* How to complete this task
Only lines holding "agent" are needed; copy each of them from the data below.
============================================================
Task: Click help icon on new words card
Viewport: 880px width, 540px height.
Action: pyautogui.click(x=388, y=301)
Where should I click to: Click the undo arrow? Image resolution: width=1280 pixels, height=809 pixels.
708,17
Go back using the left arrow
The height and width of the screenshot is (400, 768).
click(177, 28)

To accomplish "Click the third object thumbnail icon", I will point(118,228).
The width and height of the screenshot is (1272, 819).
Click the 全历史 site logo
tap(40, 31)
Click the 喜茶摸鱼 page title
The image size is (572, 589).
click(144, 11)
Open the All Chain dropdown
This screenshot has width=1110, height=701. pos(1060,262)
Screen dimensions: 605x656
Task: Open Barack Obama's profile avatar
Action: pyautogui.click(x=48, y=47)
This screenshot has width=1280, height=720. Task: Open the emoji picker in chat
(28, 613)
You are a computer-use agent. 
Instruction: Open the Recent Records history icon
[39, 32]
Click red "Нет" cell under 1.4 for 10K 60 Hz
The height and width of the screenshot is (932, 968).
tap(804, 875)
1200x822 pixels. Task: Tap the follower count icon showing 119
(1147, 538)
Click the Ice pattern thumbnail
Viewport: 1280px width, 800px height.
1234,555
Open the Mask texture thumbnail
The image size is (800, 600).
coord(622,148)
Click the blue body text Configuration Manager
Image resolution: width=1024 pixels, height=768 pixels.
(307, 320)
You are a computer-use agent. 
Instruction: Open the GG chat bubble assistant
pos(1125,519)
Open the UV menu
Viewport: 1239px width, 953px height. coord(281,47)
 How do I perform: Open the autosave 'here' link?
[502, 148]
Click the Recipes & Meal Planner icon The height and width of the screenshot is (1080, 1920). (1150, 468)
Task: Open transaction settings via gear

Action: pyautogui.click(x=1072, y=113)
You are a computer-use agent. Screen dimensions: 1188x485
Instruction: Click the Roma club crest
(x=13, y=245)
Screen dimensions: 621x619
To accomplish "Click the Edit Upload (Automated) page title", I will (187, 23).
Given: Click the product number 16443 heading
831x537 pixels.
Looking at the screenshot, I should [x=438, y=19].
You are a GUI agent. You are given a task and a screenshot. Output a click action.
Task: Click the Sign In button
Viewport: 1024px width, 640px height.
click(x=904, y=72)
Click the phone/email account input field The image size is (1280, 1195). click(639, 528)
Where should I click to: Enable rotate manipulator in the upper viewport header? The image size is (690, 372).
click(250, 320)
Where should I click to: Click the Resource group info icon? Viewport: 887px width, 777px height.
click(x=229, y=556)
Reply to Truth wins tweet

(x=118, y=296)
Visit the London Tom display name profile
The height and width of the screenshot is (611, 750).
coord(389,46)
============================================================
* Written response
You are a computer-use agent. 
You are a computer-use agent. 
You are a computer-use agent. Screen dimensions: 1188x485
You are a GUI agent. You are given a task and a screenshot. Output a click action.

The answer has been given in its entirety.